Reconstruyan mi casa. El verbo está conjugado en plural. Toda reconstrucción se hace juntos, en el signo de unidad. Con los demás. Puede haber visiones distintas, pero siempre se cuida la unidad. Porque, si cuidamos la gracia del conjunto, el Señor construye incluso ahí donde nosotros no lo logramos. La gracia del conjunto. Es nuestra llamada: ser Iglesia, un Cuerpo sólo entre nosotros. Es nuestra vocación, en cuanto a ser Pastores: reunir al rebaño, no dispersarlo y mucho menos preservarlo en bellos recintos cerrados. Esto es matarlo. Reconstruir significa hacerse artesanos de comunión, tejedores de unidad a todos los niveles: no por estrategia, sino por Evangelio.

Si así reconstruimos, daremos la posibilidad a nuestros hermanos y hermanas de ver. Es el tercer verbo, con el cual concluye el Evangelio del día, con Herodes que buscaba “ver a Jesús” (cf.
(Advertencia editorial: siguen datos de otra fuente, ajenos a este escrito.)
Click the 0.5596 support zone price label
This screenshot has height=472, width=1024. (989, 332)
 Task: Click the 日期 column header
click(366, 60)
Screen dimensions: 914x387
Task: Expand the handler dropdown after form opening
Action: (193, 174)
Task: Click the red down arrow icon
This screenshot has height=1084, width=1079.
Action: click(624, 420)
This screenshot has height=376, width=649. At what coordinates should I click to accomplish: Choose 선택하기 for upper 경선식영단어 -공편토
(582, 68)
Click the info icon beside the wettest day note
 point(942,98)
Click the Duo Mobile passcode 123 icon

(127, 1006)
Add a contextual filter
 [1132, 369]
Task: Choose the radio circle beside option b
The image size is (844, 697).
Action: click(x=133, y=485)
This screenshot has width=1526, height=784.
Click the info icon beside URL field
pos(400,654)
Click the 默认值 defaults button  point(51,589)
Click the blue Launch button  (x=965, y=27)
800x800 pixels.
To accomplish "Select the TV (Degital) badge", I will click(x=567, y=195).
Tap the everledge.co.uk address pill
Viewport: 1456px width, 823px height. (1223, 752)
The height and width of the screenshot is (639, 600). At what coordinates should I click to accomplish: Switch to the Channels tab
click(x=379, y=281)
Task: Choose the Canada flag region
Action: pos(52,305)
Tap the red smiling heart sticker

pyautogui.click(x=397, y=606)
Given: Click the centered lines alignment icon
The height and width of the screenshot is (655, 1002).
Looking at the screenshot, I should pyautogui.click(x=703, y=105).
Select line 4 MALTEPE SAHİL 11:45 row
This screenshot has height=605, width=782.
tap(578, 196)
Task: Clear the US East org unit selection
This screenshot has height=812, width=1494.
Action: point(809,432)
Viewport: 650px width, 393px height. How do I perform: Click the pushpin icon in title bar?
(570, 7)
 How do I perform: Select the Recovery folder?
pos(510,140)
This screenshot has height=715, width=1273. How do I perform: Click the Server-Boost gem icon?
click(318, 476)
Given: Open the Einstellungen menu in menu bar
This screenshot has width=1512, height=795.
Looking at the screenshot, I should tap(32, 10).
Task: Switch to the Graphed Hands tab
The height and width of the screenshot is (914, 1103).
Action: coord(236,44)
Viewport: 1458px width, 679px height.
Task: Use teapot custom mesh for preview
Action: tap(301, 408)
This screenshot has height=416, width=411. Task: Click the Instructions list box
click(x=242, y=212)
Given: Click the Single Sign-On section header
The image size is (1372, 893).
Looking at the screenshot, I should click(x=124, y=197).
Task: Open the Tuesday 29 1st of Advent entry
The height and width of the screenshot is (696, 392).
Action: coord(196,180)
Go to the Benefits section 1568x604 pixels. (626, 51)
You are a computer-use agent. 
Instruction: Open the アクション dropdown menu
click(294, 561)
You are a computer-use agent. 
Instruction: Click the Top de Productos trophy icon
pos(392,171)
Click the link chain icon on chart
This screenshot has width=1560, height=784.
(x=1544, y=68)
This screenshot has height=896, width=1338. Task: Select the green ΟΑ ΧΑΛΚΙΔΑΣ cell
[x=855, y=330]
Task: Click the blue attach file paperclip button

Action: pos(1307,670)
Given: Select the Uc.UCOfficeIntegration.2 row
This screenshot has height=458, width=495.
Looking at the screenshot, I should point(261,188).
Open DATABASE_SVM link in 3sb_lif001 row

Lc 9, 9). Hoy como entonces se habla mucho de Jesús. En esos tiempos de decía: «Juan resucitó de entre los muertos […] Se apareció Elías […] Resucitó uno de los antiguos profetas» (Lc 9, 7-8). Todos ellos apreciaban a Jesús, pero no comprendían su novedad y lo encerraban en esquemas ya vistos: Juan, Elías, los profetas… Jesús, sin embargo, no puede ser encasillado en los esquemas de “lo que se dice” o de lo “ya visto”. Jesús siempre es novedad, siempre. El encuentro con Jesús te llena de asombro, y si tú en el encuentro con Jesús no sientes asombro, no has encontrado a Jesús.

Muchos en Europa piensan que la fe es algo ya visto, que pertenece al pasado. ¿Por qué? Porque no han visto a Jesús trabajando en sus vidas. Y ha menudo no lo han visto porque nosotros con nuestras vidas no lo hemos mostrado suficientemente. Porque a Dios se le ve en los rostros y los gestos de hombres y mujeres transformados por su presencia. Y si los cristianos, en lugar de irradiar la alegría contagiosa del Evangelio, proponen de nuevo esquemas religiosos desgastados, intelectualistas y moralistas, la gente no ve al Buen Pastor. No reconoce a Aquel que, enamorado de cada una de sus ovejas, la llama por su nombre y la busca para cargarla en sus hombros. No ve a Aquel de quien predicamos la increíble Pasión, precisamente porque Él tiene una sola pasión: el hombre. Este amor divino, misericordioso e impactante, es la novedad perenne del Evangelio. Y nos pide a nosotros, queridos hermanos, opciones sabias y audaces, hechas en nombre de la loca ternura con que Cristo nos ha salvado. No nos pide demostrar, nos pide mostrar a Dios, como han hecho los Santos: no con palabras, sino con la vida. Pide oración y pobreza, pide creatividad y gratuidad. Ayudemos a la Europa de hoy, enferma de cansancio – esta es la enfermedad de la Europa de hoy –, a buscar de nuevo el rostro siempre joven de Jesús y de su esposa. No podemos hacer otra cosa más que dar todo nuestro ser para que se vea esta eterna belleza.